The Frenchman says that using unusual strategies are a way of the team regaining results like they had under the Louts name. He says we lost out in the first few races but it is all part of the rebuilding process.
He told Autosport “I think we lost it for the first few races frankly, but I think that is one of the things that as we are rebuilding as a team we need to get used to again.”
“We’re rebuilding confidence in ourselves, understanding the drivers, understanding the car, understanding the tyres. That’s the sort of thing that you can expect to see more and more from us.” He says the team monitor tyre life carefully.
Hulkenberg has made it into the Q3 shootout in all four grand prix’s in 2017, and encouragingly for Renault, the car showed much-improved race form. Abiteboul says this proves that they are in the top ten in qualifying.

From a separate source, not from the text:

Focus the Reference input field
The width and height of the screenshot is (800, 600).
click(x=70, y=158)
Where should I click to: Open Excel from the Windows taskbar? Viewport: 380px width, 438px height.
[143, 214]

Coming back is Button’s “dream”
Jenson Button has told Sky Sports that returning for the Monaco Grand Prix is a “dream” any driver would want to live, despite feeling as though he has “done my time” in the sport.
Six months into a sabbatical which was expected to lead to his retirement, Button is to replace Fernando Alonso when he races at the Indianapolis 500. In an interview with Sky Sports to be aired next week, Button said he could not turn down the request and that his “excitement” is now building.

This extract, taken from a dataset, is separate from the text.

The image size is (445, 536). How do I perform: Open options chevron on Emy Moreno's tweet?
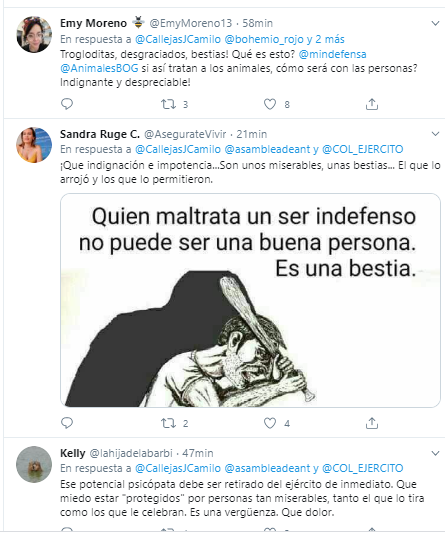(435, 23)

“Of course when the chance came to race in Monaco I was going to take it. I don’t want to be racing in Formula 1 for a whole season because I’ve done my time in Formula 1.”
“I’ve loved most of my career, but it was time for me to have a break. But to come back for the Monaco Grand Prix, that is just the dream for a racing driver.” Button says coming back for the “most glamorous” race in the sport.
Button opted not to test last month in Bahrain but has been carrying out simulator work. He says there is so much to learn and says he “still got it”, after doing his first five laps.
Ricciardo fears Spanish tyre selection
Daniel Ricciardo says that he fears that the harder compounds of tyres that Pirelli has picked for the Spanish Grand Prix are “not good for anyone.”
This season drivers have struggled to get the more durable rubber up to temperature, and even the ultrasoft were able to last the race stint in Russia. Ricciardo says he is worried about the tyres being too hard.
He explained to Motorsport.com “We’re going for the harder tyres for the first time this year in Barcelona. I’m not sure if it’ll help us or not but I just don’t think it’s going to be good for anyone.”
“The tyres are already hard enough so the harder compounds are just way too hard. Hopefully, for Barcelona’s sake it’s hot and therefore these harder tyres work.”
For next weekend Pirelli has chosen the soft, the medium and the hard to the Spanish Grand Prix, which is the last of the events where F1’s tyre supplier has mandated the quantity of each compound available.
Drivers must use at least a set of mediums or a set of hards for the race.
Schumacher charity match
The second ‘Champions for Charity’ football match will take place on the 3rd of July in honour of the Schumacher’s Keep Fighting Initiative.
The event which honours the seven-time world champion Michael Schumacher following the skiing accident in Grenoble in December 2013, when he suffered serious head injuries. The event will raise money for the Keep Fighting Initiative and the children’s charity Dirk Nowitzki Foundation,
Last year’s inaugural event drew in 25,000 people raising 100,000 euros for the charity.
Mick Schumacher said “For me it is a matter of course that I am attending Champions for Charity. At last year’s match I barely stopped laughing, and it’s a good feeling to be able to support charitable initiatives.”